Return every record below exactly as given.

Data under study:
- - - -

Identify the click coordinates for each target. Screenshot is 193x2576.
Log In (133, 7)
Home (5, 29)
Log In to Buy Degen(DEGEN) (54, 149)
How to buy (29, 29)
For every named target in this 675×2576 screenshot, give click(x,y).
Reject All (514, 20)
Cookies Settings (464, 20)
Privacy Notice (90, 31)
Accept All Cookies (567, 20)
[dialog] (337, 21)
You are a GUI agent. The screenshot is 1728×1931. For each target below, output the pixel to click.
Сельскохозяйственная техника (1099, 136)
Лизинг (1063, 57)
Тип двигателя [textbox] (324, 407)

- - - -

Solved exercise:
Identify the click coordinates for each target. Screenshot is 193x2576.
Log In (133, 7)
Home (5, 29)
Log In to Buy Degen(DEGEN) (54, 149)
How to buy (29, 29)
For every named target in this 675×2576 screenshot, give click(x,y).
Reject All (514, 20)
Cookies Settings (464, 20)
Privacy Notice (90, 31)
Accept All Cookies (567, 20)
[dialog] (337, 21)
You are a GUI agent. The screenshot is 1728×1931. For each target below, output the pixel to click.
Сельскохозяйственная техника (1099, 136)
Лизинг (1063, 57)
Тип двигателя [textbox] (324, 407)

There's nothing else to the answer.